REQUIRED TASK.
Collect every line of the data below that contains the string "pixels". Case matters.

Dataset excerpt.
◇ ◇ ◇ ◇ ◇

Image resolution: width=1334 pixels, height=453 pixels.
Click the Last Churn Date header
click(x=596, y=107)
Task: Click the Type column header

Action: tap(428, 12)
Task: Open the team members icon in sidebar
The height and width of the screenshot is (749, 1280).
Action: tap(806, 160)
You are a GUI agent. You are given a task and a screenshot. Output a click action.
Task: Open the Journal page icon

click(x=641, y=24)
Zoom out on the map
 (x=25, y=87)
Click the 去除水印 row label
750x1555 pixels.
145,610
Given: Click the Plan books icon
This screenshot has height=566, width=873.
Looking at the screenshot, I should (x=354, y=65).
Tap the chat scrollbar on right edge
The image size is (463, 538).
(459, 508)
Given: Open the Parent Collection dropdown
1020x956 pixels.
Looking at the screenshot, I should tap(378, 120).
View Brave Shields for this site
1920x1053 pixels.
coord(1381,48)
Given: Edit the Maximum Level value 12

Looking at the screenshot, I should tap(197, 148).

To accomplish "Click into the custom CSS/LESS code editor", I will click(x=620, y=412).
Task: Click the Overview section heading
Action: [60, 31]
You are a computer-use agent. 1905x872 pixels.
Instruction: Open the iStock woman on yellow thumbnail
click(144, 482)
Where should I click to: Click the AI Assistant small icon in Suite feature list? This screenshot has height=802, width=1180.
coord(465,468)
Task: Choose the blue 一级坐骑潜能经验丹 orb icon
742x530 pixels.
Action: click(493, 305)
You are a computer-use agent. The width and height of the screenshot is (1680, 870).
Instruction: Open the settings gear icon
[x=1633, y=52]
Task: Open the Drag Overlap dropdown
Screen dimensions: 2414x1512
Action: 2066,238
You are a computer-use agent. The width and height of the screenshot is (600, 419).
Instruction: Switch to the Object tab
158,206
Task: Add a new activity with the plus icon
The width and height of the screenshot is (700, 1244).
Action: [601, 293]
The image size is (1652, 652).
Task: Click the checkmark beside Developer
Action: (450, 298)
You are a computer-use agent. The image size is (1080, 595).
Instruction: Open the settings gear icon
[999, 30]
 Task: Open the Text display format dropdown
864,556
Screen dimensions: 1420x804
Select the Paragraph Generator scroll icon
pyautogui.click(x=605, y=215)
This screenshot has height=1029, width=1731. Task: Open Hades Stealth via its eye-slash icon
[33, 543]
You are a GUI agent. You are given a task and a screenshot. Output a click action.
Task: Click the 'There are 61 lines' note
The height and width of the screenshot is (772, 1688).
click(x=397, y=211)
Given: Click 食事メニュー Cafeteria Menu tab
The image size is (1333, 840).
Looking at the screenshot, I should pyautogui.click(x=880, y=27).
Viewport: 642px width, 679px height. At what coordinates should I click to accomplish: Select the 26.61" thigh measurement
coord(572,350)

◇ ◇ ◇ ◇ ◇

RESPONSE FOR THIS EXERCISE.
Image resolution: width=1334 pixels, height=453 pixels.
750x1555 pixels.
1020x956 pixels.
1920x1053 pixels.
You are a computer-use agent. 1905x872 pixels.
742x530 pixels.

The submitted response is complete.